Grande wanted to make an impact by providing voter registration booths at her show with the help of Headcount Organization.
Keene State College first-year Dan Brierley mentioned the organization HeadCount, saying, “Unfortunately I wasn’t contacted by anyone at the concert about voting. I think I saw the table that was set up for it, but there was so many people that I wasn’t able to get close to it. However, I did see the video they played before the concert in hopes of getting people involved with voting.” Brierley added, “I think it’s really awesome that artists are taking steps to try to get young people involved in voting. I went to a Lorde and a Florence and the Machine concert and both artists had programs like this one to get [the] youth registered. There’s so much political apathy among young people, so I hope programs like this at concerts educate them to get involved and realize their voices do matter.”

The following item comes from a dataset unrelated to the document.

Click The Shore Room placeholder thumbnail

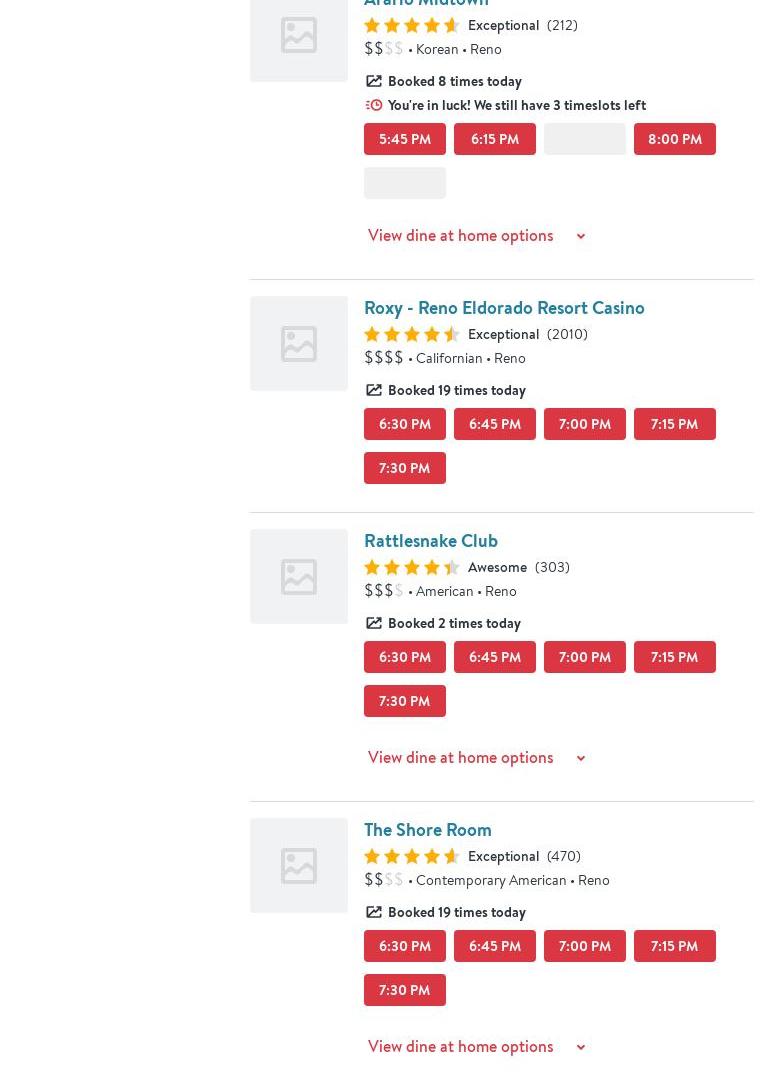click(x=298, y=865)
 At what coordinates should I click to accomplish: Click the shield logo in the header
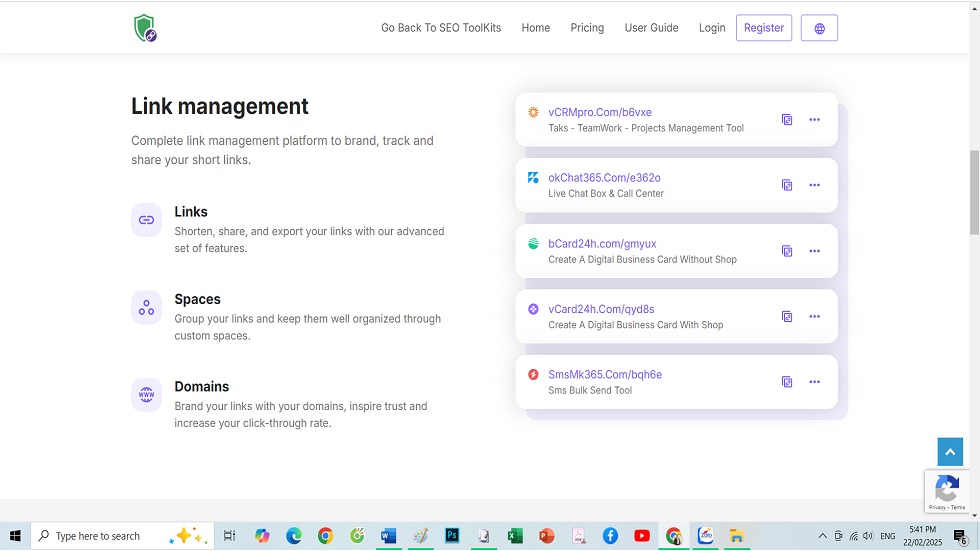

Another step Grande did to help the audience know that HeadCount has her backing support was after opener Normani’s set, she played a small video before her own using the backing track to her song “Imagine.” Imagine was not performed live many speculated because the song was about her late rapper/ex boyfriend Mac Miller. The video was in advocacy of getting more of the younger and able audience members involved and registered to vote for this upcoming election.
KSC first-year Emma Hamilton and sophomore Henry Hobson both thought this was a good move this on Grande’s part. Hamilton said, “Because she’s been involved in political movements before (referencing her bombing at her concert in Manchester, England) and I think her fans appreciate seeing her care about issues that are important.” Hobson said, “I do think it is a good move, but I just hope she doesn’t overdo it, because not everyone wants political issues crammed down their throat when they just wanna listen to music.”
Something all three agreed on is how this is an effective way to push and engage more youth at concerts to start caring about politics. Hamilton started by stating, “It’s less important for [the artists] to talk about politics, but instead them caring about these teenagers forming their own opinions and forming [the opinions] for themselves.”
Brierley added on by saying, “When someone like Taylor Swift or Beyonce, that are mega stars, speaks out on big issues, people listen. People want to get involved. I think it’s amazing Ariana is using her voice for a positive change. I think her fans are definitely going to follow her lead.” HeadCount is an organization dedicated to registering voters specifically at concert venues. According to their bio on Twitter, “We use music to engage Americans with democracy. We’ve registered over 500K voters at concerts, music festivals & online since 2004.”
On March 18, Grande had begun her “Sweetener World Tour,” highlighting over 42 different dates spanning over the United States and Canada. Artists Social house and Normani opened for her. Grande’s set itself was split into five different acts and highlighted 27 different songs mainly over her two newest releases, “Sweetener” and “Thank you, Next” which were released within six months of each other.